The article, titled "Have We Visitors From Outer Space?," reviewed 10 recent UFO sightings and concluded they couldn't be written off as hallucinations, hoaxes or earthly aircraft. It wasn't the first media account of UFOs — there had been lots of publicity since several well-known sightings in 1947, including one in Roswell, N.M. — but it was the first time a mainstream magazine had given some credence to the theory that UFOs might be alien spacecraft.

The number of UFO sightings reported to the Air Force skyrocketed: from 23 in March, before Life's article appeared, to 82 in April, 148 in June.

By mid-July, Capt. Edward Ruppelt — head of Project Blue Book, the Air Force's official UFO study team — was getting 40 UFO sightings a day. Many were bogus but some came from pilots and other respectable citizens, and Ruppelt took them seriously.

Then, a few days before the first sightings at National Airport, Ruppelt interviewed a government scientist who made a startling prediction that Ruppelt recorded in his 1956 memoir, "The Report on Unidentified Flying Objects."

"Within the next few days," the unidentified scientist said, "you're going to have the granddaddy of all UFO sightings. The sighting will occur in Washington or New York — probably Washington."

The blips first appeared on radar at National at 11:40 that Saturday night: seven unidentified targets about 15 miles southeast of the city.

It was a clear, hot, humid night with very little air traffic, and the controllers watched the strange blips amble across their screens. They'd cruise leisurely at 100 to 130 mph, then abruptly zoom off in an extraordinary burst of speed.

Harry Barnes, head of National's air traffic controllers, called his counterparts at Andrews and Bolling. They were getting blips in the same places.

At National, controller Howard Cocklin looked out his window and saw what he recalls as a "whitish blue light" emanating from a solid object that was "round with no distinguishing marks such as wings or a nose or a tail." It looked, he says, "like a saucer."

Sometime after 1 a.m., National's control tower radioed Capital Air Flight 807, from Washington to Detroit, and asked the pilot if he saw any unusual objects. Capt. S.C. "Casey" Pierman, a pilot with 17 years of experience, radioed back: "There's one — and there it goes."

For the next 14 minutes, as he flew between suburban Herndon, Va., and Martinsburg, W.Va., Pierman saw six bright lights that streaked across the sky at tremendous speed. "They were," he said, "like falling stars without tails."

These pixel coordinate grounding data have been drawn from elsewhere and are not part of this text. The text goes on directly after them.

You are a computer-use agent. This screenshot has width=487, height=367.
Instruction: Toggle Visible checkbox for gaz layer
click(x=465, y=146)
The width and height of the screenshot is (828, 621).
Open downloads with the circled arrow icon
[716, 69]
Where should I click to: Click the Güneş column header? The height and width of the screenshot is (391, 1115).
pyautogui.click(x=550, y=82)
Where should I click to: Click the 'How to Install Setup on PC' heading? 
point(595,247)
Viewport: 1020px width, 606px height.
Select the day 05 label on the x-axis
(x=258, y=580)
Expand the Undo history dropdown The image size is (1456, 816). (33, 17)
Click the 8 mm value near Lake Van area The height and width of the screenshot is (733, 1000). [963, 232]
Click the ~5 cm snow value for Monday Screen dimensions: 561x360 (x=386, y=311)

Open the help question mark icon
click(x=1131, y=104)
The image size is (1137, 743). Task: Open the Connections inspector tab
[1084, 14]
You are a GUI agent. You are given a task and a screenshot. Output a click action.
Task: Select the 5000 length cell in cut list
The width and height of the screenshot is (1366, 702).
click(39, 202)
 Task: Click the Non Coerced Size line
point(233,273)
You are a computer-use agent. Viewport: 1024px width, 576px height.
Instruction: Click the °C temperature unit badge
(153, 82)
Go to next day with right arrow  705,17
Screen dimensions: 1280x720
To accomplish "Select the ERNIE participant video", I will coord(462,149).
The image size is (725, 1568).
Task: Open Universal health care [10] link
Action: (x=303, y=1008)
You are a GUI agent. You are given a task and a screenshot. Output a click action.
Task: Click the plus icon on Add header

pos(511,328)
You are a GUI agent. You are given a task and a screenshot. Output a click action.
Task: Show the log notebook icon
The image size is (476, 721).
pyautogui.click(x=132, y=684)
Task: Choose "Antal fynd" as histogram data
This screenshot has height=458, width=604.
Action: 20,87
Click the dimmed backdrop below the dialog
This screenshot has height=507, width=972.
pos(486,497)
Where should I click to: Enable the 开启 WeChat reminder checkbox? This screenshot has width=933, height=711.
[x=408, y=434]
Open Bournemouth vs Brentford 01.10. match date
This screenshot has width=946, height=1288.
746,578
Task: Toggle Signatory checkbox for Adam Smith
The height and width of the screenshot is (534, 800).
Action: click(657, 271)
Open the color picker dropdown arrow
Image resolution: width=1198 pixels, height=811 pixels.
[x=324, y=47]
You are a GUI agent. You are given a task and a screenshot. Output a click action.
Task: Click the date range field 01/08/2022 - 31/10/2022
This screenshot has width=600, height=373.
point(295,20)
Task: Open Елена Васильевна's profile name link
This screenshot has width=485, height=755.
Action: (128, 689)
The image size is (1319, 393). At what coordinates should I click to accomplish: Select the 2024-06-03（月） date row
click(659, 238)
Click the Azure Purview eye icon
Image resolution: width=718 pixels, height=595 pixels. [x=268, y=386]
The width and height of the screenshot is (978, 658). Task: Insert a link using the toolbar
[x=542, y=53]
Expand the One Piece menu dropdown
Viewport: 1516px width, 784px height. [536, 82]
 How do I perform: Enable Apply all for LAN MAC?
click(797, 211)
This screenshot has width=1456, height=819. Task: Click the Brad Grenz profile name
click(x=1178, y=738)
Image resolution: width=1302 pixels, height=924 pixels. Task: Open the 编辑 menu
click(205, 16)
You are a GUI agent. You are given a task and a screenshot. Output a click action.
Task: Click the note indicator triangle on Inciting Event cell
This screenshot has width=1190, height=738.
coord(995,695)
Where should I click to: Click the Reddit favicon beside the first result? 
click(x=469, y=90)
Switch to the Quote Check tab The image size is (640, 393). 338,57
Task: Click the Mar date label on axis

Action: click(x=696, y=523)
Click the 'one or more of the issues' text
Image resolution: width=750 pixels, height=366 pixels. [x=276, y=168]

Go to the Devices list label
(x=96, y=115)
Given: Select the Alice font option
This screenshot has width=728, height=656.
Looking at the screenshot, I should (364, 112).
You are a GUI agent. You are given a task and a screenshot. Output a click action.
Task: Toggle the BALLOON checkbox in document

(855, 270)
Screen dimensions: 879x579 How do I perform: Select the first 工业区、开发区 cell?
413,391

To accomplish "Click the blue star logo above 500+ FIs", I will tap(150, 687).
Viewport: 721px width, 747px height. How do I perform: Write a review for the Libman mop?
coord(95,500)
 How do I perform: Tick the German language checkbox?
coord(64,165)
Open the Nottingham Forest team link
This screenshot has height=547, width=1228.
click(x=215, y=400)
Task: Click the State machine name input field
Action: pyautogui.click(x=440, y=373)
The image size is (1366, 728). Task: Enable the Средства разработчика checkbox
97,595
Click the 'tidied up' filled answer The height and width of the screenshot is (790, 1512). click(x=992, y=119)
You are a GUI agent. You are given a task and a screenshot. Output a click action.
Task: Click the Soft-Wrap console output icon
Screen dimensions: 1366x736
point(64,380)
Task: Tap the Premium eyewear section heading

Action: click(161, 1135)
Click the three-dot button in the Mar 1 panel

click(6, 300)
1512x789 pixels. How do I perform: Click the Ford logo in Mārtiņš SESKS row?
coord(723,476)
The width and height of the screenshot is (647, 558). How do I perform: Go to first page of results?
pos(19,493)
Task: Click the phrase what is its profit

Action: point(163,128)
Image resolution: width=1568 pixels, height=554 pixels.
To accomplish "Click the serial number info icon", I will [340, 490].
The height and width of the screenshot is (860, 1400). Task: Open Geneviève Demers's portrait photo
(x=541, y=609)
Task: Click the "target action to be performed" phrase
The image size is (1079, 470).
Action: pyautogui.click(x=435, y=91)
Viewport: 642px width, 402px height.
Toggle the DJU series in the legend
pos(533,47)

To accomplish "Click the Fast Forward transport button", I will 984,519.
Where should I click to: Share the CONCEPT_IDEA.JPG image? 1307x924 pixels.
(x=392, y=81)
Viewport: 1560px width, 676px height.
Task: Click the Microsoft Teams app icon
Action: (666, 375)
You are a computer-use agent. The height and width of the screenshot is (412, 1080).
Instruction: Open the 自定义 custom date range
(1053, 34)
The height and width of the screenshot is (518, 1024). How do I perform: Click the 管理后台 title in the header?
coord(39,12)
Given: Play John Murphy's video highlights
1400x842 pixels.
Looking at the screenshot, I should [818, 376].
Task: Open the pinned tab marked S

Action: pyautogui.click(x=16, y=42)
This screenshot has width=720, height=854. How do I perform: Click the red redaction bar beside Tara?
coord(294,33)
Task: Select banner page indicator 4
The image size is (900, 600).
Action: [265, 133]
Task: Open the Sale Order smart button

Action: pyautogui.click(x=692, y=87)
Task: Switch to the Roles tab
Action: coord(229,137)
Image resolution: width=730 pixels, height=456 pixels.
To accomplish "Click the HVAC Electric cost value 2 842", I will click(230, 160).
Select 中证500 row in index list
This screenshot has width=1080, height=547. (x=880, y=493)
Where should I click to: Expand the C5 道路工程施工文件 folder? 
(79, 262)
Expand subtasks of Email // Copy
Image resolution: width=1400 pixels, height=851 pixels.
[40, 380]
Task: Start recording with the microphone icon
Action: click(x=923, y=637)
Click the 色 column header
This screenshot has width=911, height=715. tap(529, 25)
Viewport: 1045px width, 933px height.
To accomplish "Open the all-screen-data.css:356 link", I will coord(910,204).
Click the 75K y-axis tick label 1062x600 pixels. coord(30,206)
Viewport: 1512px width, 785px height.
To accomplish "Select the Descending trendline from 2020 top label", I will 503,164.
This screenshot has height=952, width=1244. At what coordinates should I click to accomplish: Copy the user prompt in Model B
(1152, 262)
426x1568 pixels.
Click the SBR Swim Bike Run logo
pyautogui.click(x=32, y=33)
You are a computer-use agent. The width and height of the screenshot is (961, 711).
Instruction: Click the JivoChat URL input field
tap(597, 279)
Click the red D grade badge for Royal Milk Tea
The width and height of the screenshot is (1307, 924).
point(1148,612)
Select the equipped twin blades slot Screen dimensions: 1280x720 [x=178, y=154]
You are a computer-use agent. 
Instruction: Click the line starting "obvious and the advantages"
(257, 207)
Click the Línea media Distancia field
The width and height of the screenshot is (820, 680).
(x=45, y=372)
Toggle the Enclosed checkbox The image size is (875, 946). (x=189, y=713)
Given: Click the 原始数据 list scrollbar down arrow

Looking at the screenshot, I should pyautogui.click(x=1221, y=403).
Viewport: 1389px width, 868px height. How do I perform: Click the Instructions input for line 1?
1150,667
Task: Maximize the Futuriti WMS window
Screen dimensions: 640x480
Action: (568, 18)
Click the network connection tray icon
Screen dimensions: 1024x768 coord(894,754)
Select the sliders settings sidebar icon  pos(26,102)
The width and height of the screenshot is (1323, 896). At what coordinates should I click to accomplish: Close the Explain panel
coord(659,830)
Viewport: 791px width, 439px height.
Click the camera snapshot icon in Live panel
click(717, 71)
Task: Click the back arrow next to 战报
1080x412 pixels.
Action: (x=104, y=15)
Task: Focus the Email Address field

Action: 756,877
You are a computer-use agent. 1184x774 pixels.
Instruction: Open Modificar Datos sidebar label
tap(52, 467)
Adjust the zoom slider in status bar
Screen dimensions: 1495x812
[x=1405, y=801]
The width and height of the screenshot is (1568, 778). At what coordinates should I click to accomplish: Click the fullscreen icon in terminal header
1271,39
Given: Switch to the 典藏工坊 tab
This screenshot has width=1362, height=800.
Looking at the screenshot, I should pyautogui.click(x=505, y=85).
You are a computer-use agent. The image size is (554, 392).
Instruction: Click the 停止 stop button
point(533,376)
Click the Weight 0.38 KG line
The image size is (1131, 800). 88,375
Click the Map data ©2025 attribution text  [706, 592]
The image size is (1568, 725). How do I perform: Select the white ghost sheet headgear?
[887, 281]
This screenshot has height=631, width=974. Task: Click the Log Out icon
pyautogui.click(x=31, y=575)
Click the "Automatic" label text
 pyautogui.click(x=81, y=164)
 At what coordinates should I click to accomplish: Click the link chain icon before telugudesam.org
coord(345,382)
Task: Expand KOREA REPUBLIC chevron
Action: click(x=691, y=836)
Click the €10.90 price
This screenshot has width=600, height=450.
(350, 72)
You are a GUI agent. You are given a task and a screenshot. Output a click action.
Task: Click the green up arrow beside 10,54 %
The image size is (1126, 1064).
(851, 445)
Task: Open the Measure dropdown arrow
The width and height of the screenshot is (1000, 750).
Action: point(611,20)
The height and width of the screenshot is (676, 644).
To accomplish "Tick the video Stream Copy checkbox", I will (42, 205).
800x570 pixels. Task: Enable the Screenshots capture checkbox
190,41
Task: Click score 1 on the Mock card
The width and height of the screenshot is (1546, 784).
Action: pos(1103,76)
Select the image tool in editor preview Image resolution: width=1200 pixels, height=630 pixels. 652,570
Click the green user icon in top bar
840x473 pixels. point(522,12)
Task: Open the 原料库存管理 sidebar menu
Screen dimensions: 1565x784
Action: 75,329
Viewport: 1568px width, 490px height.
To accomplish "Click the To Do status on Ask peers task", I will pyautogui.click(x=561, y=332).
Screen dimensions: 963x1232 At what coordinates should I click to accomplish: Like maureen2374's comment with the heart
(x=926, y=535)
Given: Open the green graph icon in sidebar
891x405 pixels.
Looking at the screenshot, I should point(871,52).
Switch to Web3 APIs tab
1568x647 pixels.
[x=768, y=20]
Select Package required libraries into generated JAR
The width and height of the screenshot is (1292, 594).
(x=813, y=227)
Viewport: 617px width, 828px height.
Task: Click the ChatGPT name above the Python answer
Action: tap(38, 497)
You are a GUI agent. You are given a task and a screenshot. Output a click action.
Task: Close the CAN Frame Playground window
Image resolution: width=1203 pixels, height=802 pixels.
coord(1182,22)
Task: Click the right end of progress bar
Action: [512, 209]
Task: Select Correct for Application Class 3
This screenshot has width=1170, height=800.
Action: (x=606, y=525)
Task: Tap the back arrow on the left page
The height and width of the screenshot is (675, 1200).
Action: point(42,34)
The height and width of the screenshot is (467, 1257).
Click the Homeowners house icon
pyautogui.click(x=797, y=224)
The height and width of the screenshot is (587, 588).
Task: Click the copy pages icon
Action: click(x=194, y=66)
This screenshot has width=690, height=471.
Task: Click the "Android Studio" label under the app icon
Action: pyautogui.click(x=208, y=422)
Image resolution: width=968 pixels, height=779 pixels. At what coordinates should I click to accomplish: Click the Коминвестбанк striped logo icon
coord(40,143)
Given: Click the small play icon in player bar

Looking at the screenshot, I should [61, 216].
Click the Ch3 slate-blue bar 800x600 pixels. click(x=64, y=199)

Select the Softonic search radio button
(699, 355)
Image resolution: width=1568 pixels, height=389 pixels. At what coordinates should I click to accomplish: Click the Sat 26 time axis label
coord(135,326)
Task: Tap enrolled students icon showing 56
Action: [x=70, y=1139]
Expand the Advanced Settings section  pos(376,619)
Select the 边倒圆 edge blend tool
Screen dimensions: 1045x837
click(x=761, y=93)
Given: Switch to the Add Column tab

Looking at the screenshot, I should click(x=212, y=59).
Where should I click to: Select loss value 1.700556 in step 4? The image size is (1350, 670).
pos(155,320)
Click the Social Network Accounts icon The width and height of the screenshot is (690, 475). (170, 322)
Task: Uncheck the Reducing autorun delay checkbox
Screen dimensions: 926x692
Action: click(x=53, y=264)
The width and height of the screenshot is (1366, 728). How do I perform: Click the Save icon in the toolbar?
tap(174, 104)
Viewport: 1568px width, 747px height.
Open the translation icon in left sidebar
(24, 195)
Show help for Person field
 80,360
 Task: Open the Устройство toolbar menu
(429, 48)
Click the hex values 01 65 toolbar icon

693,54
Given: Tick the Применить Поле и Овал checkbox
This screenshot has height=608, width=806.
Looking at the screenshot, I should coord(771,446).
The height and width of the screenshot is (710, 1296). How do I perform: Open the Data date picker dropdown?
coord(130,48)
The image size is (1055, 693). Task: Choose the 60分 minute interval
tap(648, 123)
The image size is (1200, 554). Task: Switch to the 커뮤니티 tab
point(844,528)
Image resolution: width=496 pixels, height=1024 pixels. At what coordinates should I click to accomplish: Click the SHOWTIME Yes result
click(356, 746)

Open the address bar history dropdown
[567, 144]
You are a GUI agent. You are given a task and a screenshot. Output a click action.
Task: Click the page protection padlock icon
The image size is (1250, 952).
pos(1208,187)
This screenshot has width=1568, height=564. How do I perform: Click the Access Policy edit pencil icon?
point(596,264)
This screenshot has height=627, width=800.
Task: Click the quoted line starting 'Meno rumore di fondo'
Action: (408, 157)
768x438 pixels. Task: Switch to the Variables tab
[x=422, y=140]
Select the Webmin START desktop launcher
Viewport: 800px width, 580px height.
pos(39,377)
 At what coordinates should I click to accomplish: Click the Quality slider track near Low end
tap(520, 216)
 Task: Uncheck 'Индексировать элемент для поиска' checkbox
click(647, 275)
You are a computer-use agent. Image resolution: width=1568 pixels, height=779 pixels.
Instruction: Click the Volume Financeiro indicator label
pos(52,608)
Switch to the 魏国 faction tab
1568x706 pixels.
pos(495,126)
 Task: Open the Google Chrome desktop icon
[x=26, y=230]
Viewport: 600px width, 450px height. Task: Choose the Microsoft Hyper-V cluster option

Watching the radar blips flying over the Capitol and the White House, Barnes called the Air Force. But it was very late on a Saturday night and the Air Force bureaucracy responded sluggishly. By the time F-94 interceptor jets left New Castle Air Force Base in Delaware — Andrews' runways were closed for repairs — it was after 3 a.m.

When the F-94s soared over Washington, the strange blips disappeared from National's radar screens. The F-94 pilots cruised for a while but saw nothing. When they headed back to New Castle, the blips reappeared.

The controllers watched the UFOs flit across their screens until dawn, then disappear.

Nobody bothered to call Ruppelt about the sightings. When he flew to Washington a couple of days later on unrelated business, he learned about them by reading newspapers at the airport.

At the Pentagon, Ruppelt found the Air Force brass deeply concerned about one particular aspect of the sightings: What should they tell the press?

Reporters, Ruppelt wrote, "were now beginning to put on a squeeze by threatening to call congressmen — and nothing chills blood faster in the military."

Ruppelt volunteered to stay overnight to interview the controllers at National and Andrews, then report what he learned to the press. But instead he was ordered to fly back to Ohio that night.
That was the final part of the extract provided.